• **Your instructions**
Copy out the lines below exactly, starting at the line with "Task: Select the Иконка text field" and continuing through the last line. Leave the pictures out.

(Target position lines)
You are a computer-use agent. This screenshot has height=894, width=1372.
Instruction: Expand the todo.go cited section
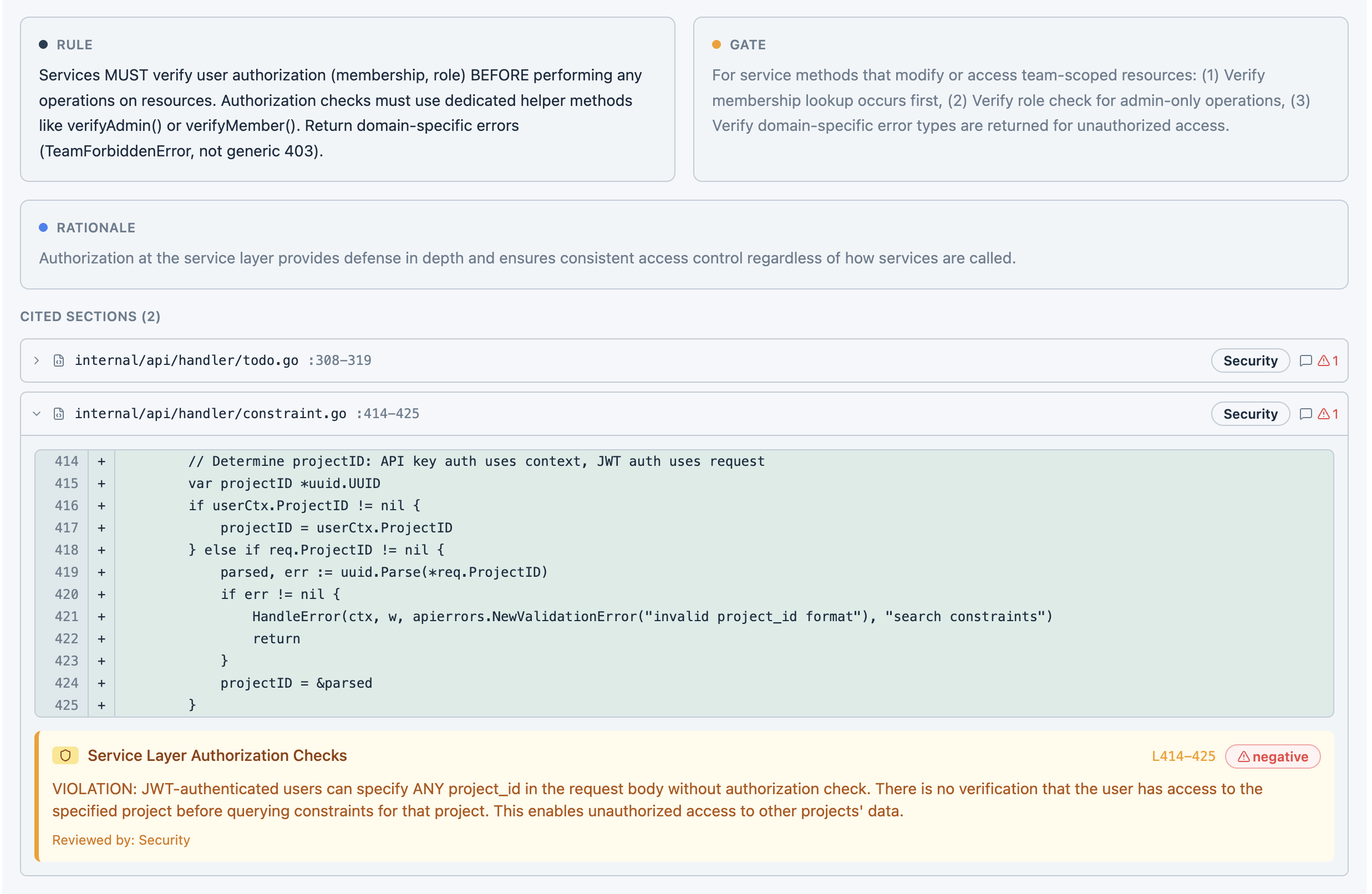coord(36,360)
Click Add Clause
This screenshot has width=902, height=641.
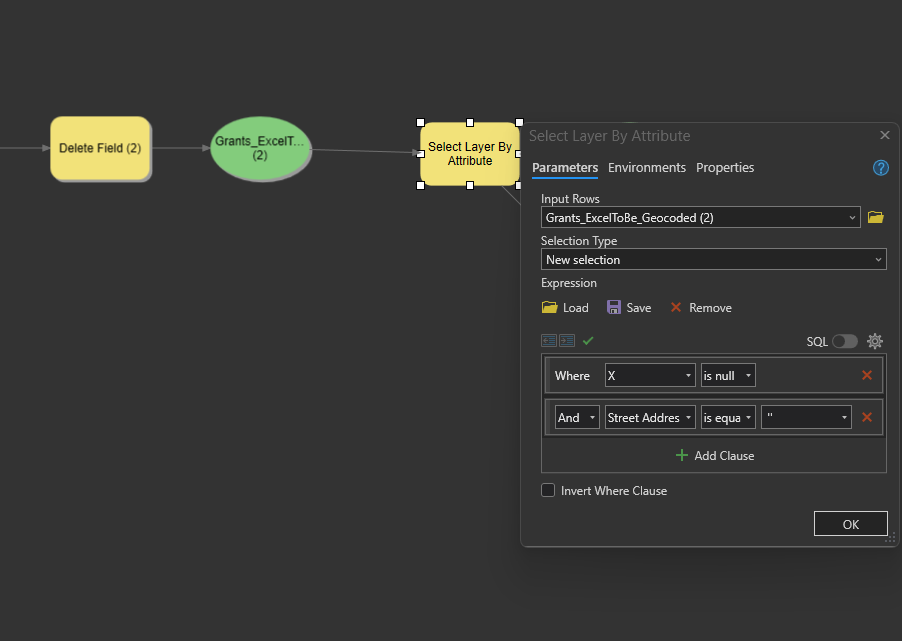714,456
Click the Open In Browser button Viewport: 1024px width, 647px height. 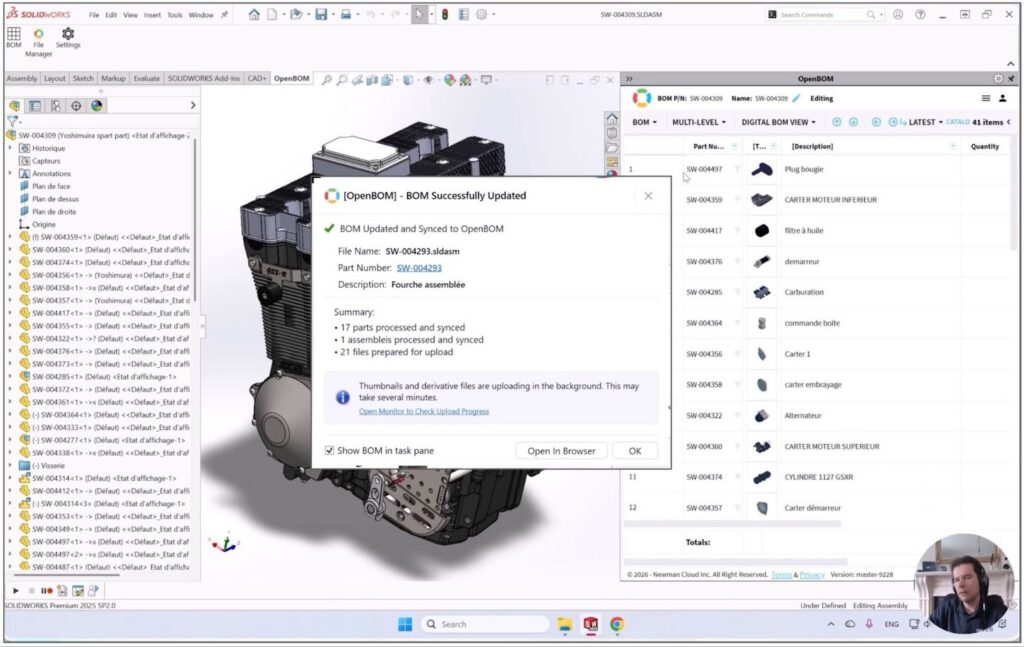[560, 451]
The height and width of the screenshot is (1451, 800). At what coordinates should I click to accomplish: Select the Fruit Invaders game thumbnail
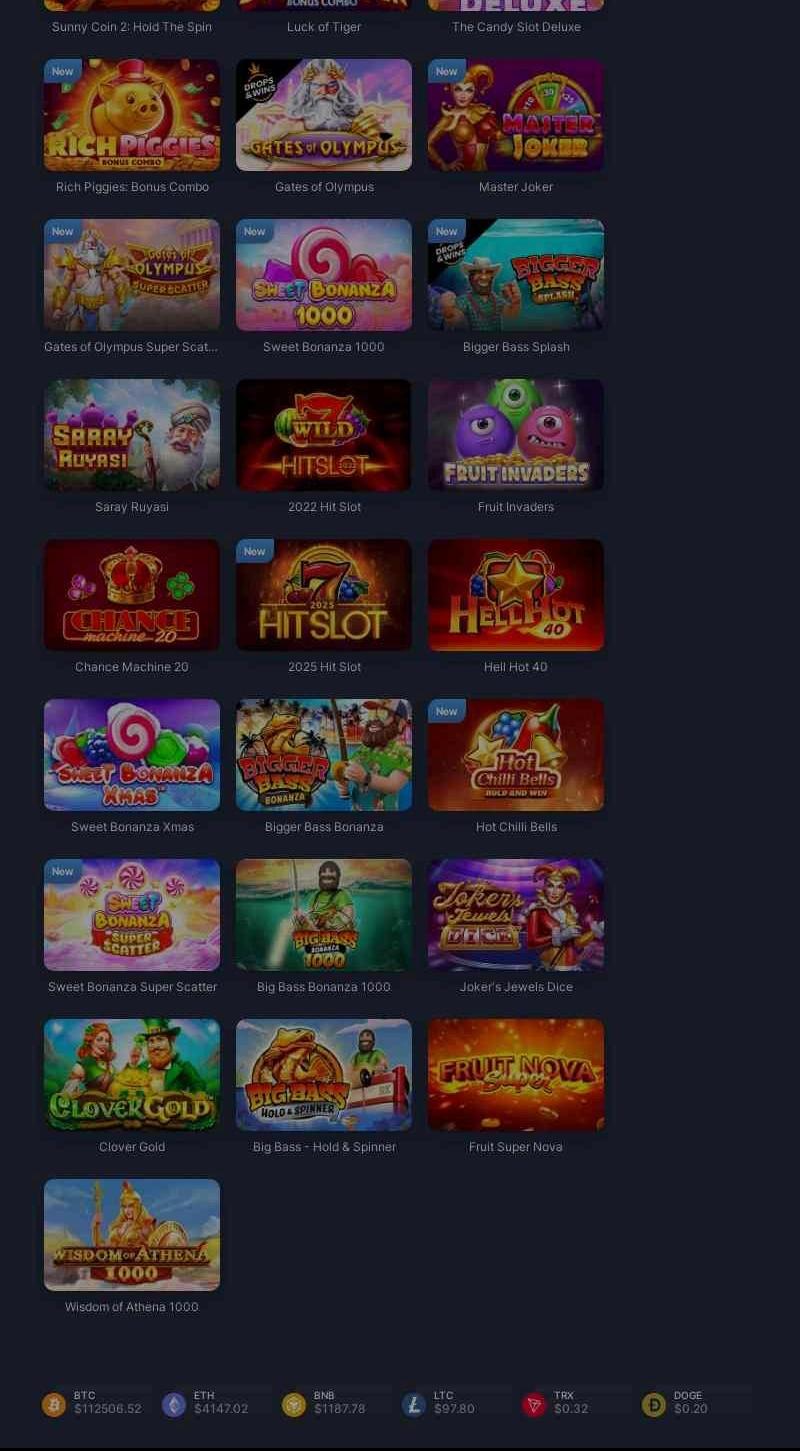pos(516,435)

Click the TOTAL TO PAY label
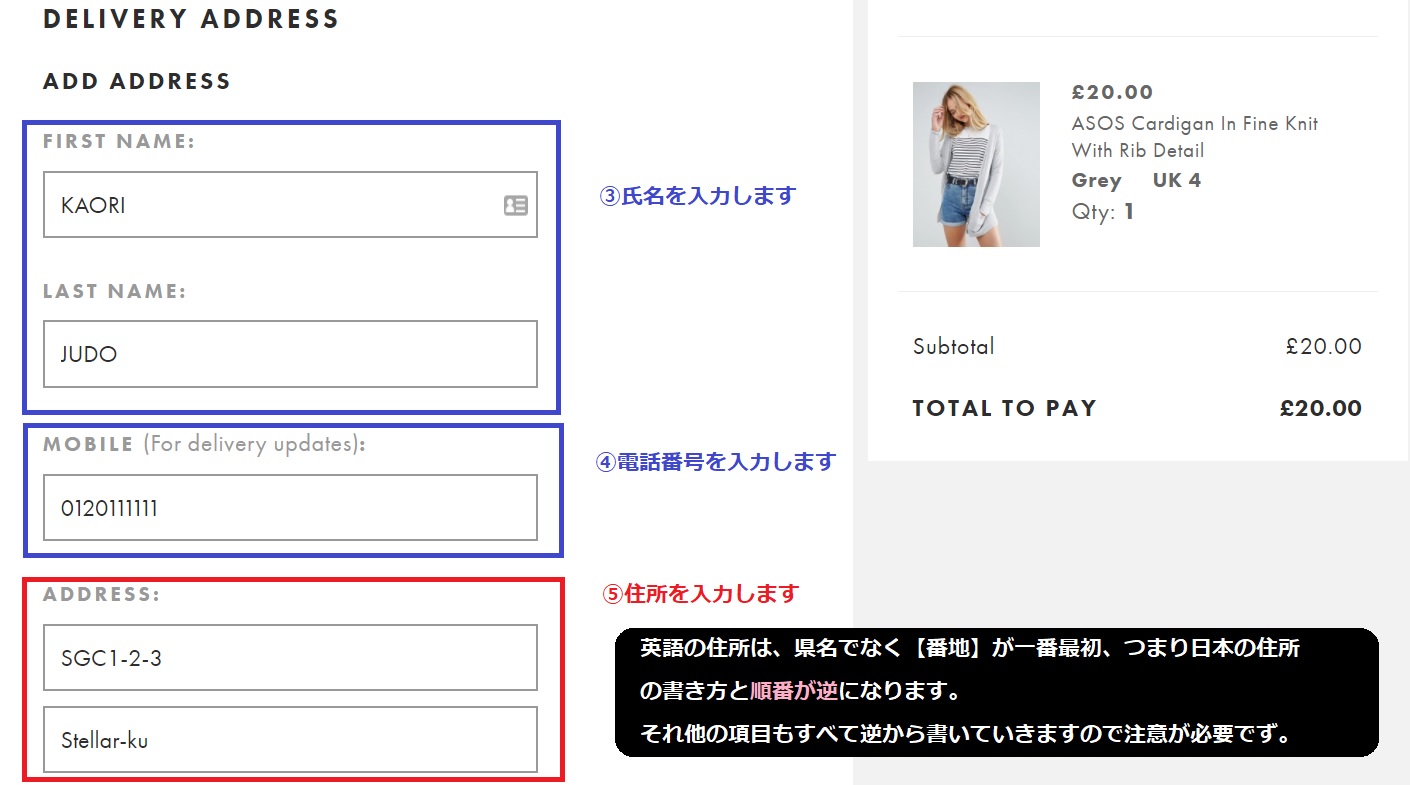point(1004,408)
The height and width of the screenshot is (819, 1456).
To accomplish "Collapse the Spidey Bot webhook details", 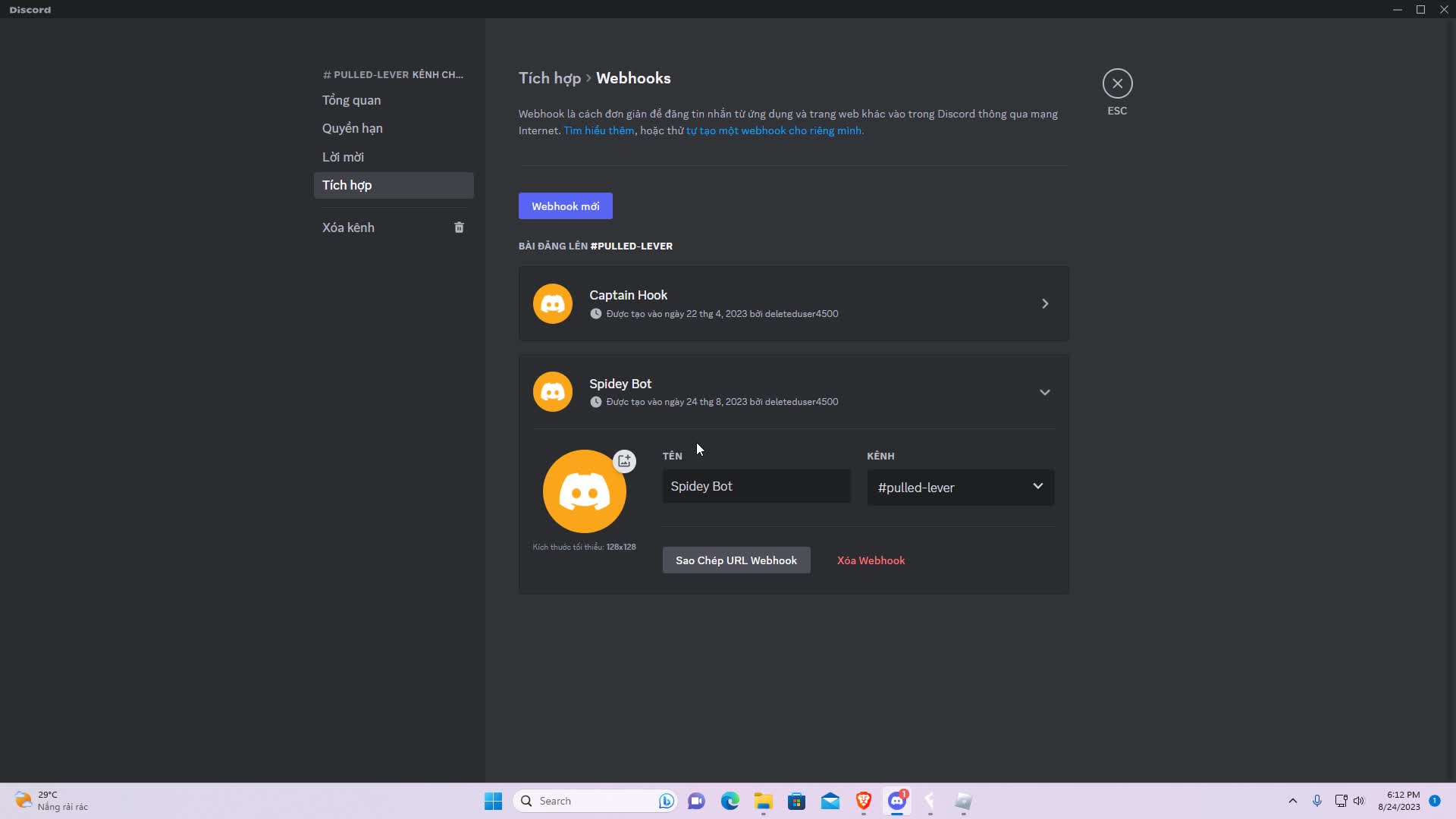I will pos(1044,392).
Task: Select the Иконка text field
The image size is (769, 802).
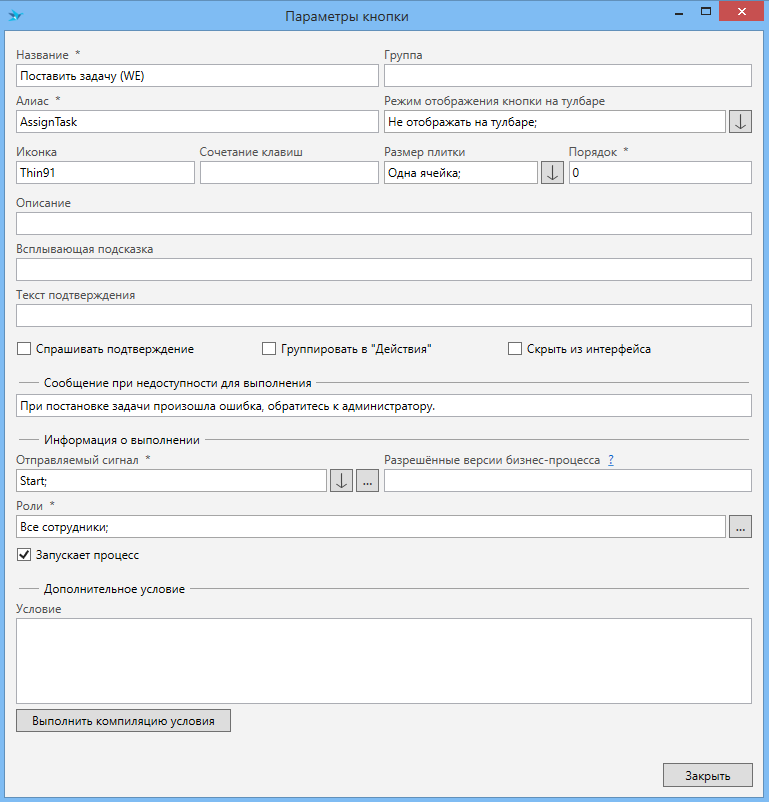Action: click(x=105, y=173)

• **Reply**
Task: Select the Иконка text field
The image size is (769, 802).
Action: click(x=105, y=173)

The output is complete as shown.